* _Task statement_
Please quote exactly the lines below from the line containing "Instruction: Open the USD currency dropdown" to the line containing "The image size is (1011, 714).", both lines included, and nothing else.

(Stored items)
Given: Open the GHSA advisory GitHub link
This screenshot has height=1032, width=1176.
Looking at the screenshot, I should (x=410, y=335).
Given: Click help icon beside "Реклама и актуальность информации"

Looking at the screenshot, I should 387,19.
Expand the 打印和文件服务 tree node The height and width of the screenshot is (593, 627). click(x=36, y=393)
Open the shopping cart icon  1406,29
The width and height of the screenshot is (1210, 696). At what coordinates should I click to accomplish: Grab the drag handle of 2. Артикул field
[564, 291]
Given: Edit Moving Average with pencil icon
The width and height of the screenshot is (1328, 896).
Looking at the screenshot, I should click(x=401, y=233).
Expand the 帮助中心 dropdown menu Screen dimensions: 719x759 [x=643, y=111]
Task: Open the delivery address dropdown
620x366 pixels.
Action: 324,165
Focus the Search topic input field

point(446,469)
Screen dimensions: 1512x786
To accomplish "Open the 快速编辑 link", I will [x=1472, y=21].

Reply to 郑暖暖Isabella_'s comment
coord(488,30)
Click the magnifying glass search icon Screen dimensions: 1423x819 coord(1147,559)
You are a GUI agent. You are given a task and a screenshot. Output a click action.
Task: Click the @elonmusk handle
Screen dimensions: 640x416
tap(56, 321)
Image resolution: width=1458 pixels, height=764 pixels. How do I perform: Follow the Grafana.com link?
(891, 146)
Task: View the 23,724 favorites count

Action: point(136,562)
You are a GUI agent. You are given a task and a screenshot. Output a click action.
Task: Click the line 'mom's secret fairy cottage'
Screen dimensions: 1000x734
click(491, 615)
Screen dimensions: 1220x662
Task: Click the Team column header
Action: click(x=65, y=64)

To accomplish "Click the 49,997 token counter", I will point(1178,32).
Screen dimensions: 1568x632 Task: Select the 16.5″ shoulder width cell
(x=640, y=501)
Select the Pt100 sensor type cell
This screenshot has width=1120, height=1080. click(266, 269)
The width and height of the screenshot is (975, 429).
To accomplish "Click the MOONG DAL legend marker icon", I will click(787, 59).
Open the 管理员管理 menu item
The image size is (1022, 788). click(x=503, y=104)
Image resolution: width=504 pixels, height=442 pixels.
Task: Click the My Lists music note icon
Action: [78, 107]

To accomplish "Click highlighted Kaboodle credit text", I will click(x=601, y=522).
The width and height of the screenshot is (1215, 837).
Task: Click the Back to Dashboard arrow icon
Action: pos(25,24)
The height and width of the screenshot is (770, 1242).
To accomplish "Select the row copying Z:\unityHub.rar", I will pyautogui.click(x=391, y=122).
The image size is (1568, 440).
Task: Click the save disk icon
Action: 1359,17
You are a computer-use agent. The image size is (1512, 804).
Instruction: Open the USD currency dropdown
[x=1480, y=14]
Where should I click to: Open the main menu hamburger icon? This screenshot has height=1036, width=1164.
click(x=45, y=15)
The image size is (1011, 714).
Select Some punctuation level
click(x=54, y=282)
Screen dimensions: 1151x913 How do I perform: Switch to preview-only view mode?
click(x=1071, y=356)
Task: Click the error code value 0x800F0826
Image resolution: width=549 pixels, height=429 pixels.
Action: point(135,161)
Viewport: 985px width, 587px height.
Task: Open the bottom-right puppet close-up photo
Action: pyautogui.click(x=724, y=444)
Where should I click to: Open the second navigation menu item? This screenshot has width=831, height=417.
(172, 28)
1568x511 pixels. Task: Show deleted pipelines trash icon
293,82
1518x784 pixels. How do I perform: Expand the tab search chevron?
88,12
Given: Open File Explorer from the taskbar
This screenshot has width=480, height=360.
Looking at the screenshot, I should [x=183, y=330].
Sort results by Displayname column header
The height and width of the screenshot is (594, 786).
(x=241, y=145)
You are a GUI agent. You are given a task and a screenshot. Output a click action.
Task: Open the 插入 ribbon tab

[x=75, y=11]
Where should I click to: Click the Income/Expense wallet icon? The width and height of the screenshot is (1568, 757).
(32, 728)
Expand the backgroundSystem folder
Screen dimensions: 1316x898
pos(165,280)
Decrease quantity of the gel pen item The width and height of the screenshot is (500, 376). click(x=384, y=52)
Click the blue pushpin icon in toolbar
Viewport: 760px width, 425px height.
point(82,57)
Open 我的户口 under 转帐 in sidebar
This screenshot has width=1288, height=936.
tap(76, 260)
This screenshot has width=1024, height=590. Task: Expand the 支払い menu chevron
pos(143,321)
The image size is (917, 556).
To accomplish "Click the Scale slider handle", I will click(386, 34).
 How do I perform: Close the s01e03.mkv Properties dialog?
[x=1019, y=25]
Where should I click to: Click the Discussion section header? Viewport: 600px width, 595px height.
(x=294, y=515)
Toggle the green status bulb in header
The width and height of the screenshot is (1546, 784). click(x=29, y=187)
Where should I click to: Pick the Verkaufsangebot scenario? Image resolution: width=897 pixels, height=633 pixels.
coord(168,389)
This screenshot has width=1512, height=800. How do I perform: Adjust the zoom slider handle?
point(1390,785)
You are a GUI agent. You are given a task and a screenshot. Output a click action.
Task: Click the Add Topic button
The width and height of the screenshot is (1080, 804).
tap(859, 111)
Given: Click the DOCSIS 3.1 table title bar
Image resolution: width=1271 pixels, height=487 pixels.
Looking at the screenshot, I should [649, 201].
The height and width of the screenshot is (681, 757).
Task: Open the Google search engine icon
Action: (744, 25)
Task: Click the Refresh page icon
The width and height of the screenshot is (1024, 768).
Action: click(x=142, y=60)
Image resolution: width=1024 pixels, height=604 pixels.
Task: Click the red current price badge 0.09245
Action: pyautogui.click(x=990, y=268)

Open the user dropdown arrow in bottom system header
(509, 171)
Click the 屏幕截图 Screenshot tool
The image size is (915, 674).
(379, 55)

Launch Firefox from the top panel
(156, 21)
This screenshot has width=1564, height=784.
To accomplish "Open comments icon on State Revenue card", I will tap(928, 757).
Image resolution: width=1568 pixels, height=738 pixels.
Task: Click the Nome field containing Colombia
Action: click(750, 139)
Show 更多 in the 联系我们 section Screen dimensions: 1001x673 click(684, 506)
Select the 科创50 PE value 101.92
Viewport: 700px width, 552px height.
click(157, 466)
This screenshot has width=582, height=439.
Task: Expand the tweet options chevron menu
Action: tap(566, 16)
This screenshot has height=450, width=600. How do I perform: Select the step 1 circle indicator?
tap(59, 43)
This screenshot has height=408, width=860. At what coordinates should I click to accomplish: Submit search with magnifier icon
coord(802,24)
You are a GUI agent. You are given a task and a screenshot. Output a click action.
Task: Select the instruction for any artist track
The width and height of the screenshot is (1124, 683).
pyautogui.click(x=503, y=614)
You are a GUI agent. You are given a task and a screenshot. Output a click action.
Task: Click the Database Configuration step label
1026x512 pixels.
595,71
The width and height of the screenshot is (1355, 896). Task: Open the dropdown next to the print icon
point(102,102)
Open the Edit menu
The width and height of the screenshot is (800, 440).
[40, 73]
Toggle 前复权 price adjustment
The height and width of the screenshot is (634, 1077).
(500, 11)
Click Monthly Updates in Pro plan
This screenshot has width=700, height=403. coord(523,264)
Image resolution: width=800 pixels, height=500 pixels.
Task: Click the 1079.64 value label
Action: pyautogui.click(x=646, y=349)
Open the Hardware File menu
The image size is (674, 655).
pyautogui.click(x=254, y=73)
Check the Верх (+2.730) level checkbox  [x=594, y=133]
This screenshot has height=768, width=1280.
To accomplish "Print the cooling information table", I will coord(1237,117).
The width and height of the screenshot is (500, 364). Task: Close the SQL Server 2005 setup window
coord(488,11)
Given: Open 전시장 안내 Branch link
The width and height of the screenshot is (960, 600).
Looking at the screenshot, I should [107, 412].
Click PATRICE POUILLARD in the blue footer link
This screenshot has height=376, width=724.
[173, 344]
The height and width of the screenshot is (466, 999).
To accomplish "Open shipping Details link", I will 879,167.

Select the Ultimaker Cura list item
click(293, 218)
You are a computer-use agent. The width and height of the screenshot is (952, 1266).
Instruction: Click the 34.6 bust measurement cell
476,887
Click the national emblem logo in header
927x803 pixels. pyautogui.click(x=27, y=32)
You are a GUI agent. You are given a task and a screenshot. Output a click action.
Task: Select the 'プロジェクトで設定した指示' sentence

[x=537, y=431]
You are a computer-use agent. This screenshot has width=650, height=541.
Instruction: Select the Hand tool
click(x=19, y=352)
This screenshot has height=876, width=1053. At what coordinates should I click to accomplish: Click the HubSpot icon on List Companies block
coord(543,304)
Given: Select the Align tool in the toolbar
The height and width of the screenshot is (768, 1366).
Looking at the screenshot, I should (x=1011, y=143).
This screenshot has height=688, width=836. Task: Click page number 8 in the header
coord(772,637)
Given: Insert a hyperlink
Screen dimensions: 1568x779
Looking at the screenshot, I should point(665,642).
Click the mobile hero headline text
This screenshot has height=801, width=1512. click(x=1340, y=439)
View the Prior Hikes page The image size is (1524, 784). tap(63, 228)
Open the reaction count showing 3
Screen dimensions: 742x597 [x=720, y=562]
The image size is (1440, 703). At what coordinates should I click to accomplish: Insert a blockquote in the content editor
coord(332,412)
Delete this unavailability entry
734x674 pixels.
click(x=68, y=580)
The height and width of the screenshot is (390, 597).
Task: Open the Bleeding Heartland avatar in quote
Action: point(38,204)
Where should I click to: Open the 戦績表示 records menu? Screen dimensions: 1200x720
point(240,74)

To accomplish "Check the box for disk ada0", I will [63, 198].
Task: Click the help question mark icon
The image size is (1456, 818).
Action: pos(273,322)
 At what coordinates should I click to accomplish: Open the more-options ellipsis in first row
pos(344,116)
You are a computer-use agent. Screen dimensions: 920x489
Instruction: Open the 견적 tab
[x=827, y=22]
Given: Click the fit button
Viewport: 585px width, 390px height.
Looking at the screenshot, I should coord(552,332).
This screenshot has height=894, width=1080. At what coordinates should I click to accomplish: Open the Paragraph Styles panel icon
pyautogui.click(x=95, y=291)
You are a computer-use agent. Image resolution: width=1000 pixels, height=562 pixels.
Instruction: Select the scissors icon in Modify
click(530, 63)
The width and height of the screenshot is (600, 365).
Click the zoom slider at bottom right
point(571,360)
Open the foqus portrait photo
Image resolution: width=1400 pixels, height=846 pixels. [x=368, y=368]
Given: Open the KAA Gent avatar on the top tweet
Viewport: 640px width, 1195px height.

* _Response_
Instruction: Open the USD currency dropdown
[x=1480, y=14]
Where should I click to: Open the main menu hamburger icon? This screenshot has height=1036, width=1164.
click(x=45, y=15)
The image size is (1011, 714).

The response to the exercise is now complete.